Ghalib in Retrospect

In Delhi, today and tomorrow are being devoted to Mirza Ghalib. The Ghalib Memorial Movement is organising an event in his memory called Yadgar-e-Ghalib.

There is something about the way we remember Ghalib that irks me. Considered today to be the master of the Urdu ghazal, there is selectivity in how we remember the man. What we remember about him and how we remember it become questions of history politics.

Let me reverse a little. Known formally as Mirza Asadullah Baig Khan, Ghalib came to be called so after his pen name. Ghalib wrote classical Urdu and Persian poetry during early British rule in India. He was born in Agra in the 18th century to a family descended from Aibak Turks. He married, as was the custom of the day, at 13. He fathered many children, none of which survived infancy, leaving him bitter about worldly matters and married life.

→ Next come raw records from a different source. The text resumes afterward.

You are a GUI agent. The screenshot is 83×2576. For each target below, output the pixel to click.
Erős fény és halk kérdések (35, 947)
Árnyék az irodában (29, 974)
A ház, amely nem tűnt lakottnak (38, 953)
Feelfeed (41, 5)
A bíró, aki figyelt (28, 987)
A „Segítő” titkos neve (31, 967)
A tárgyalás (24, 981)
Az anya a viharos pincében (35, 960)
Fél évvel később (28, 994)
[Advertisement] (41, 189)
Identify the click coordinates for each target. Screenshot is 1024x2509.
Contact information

Moving to Mughal Delhi after his marriage, he was conferred several titles which incorporated him into the nobility of Delhi. He was also a courtier at the royal court of Emperor Bahadur Shah Zafar II, becoming, in 1854, poet-tutor to the Emperor. Further, he was also the royal historian at the court. While the Mughal nobility was not what it used to be, it still held splendor. As a nobleman, Ghalib never worked for his living, depending instead on royal and noble patronage.

Thus his life story. But if we ask ourselves, who is the Ghalib we remember, we will perhaps come up with none of the above. We only know him as a Ghazal writer and a poet. Few will know of the many letters he wrote and exchanged. Fewer still will recognize in them a chronicle of a very turbulent time.

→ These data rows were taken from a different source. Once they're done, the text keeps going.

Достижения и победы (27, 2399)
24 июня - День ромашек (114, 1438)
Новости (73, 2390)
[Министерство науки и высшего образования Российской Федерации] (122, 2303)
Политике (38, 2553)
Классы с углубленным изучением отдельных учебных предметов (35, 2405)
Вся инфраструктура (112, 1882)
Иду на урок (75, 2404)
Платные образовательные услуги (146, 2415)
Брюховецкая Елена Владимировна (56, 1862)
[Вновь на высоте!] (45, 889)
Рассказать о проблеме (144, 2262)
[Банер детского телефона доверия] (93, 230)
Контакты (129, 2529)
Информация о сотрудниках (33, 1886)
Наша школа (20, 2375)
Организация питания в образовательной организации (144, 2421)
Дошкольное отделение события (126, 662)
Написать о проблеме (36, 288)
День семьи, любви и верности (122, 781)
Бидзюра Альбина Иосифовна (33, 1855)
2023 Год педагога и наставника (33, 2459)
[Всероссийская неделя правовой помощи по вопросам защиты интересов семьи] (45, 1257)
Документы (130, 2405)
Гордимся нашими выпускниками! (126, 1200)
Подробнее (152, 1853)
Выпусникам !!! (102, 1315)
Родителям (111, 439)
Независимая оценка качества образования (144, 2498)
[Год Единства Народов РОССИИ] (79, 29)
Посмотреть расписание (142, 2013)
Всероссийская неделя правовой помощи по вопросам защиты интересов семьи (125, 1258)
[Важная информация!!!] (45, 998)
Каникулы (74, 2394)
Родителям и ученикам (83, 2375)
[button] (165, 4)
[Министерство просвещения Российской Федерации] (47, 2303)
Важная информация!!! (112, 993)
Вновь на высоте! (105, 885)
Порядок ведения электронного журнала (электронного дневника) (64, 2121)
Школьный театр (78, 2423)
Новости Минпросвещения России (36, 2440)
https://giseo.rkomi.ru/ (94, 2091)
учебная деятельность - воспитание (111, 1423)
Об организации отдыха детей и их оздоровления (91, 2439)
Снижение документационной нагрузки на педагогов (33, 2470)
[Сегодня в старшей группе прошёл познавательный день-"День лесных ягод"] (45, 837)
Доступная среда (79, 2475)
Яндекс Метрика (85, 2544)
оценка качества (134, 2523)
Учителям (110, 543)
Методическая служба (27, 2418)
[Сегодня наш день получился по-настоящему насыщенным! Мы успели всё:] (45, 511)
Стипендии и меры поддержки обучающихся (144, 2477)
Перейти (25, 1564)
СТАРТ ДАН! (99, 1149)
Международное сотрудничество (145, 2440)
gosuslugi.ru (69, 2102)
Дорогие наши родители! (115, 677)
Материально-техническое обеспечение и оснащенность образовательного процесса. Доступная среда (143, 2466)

Not only was Ghalib then a letter writer par excellence, replacing the customary ornamental Urdu with a realist language, he was also living in changing times and writing about them. Ghalib lived to see the Mughal descendancy and the setting up of the British Empire. He wrote about the disappearance of several bazaars of Mughal Delhi that he witnessed as well as the vanishing of katras (lanes) and mohalas (localities) that were endemic to the Mughal period. His writing describes the demolition of several havelis (mansions) and generally captures the violence inherent in the period. Delhi, in his letters, is described as a “military camp”. British atrocities that unfolded during the events of 1857 – now variously called the Indian Mutiny of 1857, the Indian Rebellion, or the First Indian Revolution – are captured in his letters.

We remember none of this. What we remember are his ghazals, out of context and away from history. We have reduced a great historian to bits and it is this that bothers me. Instead, if we remember Ghalib in the entirety of his persona – in all that he was, saw and wrote – would we not be better off?